О Франсе Гемстергейсе, друге княгини Голицыной, умершем в 1790 году, поэт вспоминает здесь в выражениях, показывающих сходство и различие в восприятии прекрасного у голландского философа и у Гёте: если у Гемстергейса это восприятие чисто созерцательное, то поэта прекрасное вдохновляет на собственное творчество: «Прекрасное и та радость, которая от него исходит, — так говорил Гемстергейс, — объясняется тем, что оно, прекрасное, дает нам возможность отчетливо видеть и постигать в едином мире великое множество представлений. Я бы выразился иначе: прекрасным мы признаем то, когда видим закономерно возникшее порождение жизни в состоянии величайшего напряжения всех ее творческих сил, а значит, и в ее совершенстве. Порываясь ее воспроизвести, мы и сами ощущаем в себе полноту жизни и прилив высокой дееспособности. По сути, здесь высказывается — и им и мною — одна и та же мысль, только что разными людьми» (9, 380).
Само собой, в мюнстерском кружке много говорили о Гамане, этом «северном маге». Ведь могила покойного, скончавшегося здесь в 1788 году в доме княгини, находилась в уголке сада Голицыной, по осени стоявшего без листьев. Как лютеранин, Гаман не мог быть похоронен на церковном кладбище в Мюнстере; во избежание осложнений католичка Амалия Голицына позаботилась о вечном приюте для него в своей усадьбе.

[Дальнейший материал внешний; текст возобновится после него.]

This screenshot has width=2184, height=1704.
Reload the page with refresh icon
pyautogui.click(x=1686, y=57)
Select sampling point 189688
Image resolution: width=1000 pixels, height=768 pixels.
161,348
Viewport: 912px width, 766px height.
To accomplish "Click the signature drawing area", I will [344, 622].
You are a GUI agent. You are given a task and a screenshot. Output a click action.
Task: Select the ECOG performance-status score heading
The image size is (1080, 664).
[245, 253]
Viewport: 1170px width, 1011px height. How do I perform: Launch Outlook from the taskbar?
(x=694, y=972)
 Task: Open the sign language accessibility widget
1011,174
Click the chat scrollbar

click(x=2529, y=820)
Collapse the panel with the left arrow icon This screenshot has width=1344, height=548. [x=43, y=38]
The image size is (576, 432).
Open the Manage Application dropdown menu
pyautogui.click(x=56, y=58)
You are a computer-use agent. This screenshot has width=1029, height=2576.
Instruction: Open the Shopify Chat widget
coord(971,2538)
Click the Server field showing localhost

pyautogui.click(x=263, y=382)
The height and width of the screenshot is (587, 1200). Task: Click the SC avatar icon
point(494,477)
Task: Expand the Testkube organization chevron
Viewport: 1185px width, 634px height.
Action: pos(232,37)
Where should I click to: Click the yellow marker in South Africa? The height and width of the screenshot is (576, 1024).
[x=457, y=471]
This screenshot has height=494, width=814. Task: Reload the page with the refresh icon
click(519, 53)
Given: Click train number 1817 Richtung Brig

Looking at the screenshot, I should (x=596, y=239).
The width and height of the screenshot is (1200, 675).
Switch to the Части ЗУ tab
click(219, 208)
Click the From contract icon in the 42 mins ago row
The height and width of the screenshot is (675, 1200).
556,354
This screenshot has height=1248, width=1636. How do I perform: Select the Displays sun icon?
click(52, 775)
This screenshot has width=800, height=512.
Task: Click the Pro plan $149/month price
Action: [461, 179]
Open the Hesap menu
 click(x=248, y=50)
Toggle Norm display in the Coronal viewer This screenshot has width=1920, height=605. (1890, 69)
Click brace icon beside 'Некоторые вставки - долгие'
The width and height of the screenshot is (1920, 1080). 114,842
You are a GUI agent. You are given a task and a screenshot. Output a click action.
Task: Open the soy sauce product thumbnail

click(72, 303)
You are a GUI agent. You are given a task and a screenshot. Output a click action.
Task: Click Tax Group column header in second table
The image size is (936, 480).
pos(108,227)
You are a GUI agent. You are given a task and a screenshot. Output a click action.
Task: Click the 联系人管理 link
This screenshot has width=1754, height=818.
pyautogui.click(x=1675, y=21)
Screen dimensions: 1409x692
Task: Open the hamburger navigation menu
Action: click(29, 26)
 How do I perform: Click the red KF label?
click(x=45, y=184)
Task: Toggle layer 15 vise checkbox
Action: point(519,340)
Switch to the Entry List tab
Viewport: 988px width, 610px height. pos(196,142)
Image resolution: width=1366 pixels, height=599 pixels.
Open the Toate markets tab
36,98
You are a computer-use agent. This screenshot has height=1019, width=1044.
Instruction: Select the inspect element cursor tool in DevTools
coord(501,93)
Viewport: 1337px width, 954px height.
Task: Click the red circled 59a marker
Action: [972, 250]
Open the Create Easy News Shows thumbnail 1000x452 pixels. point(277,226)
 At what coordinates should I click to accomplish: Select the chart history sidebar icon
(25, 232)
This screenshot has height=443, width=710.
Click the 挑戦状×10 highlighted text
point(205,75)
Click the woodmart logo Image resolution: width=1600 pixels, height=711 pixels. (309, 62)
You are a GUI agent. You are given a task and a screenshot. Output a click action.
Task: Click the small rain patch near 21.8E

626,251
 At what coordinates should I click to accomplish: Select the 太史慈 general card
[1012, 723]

При всех их расхождениях в вопросах веры собеседники упорно избегали резких споров. Напротив, они старались по достоинству оценить разные формы человеческого самоосуществления, направленные на поддержку и поощрение всего того, что на благо, на пользу людям. На базе вот такого гуманизма можно было сблизиться и, пожалуй, даже понять друг друга, не разделяя, однако, ни веры, ни взглядов другой стороны. После дней, проведенных в «Мюнстерском кружке», Гёте говорил, что его неизменно влечет к тем истинно католическим натурам, которые находят удовлетворение в твердой вере своей и надежде, живут в мире с собой и с другими и творят добро не в силу каких-то соображений, а лишь потому, что это само собой разумеется и этого хочет бог. Поэт всегда относился к таким натурам с глубоким уважением, но чуть ли не впервые в жизни испытал это чувство при знакомстве с княгиней Голицыной и кругом ее друзей.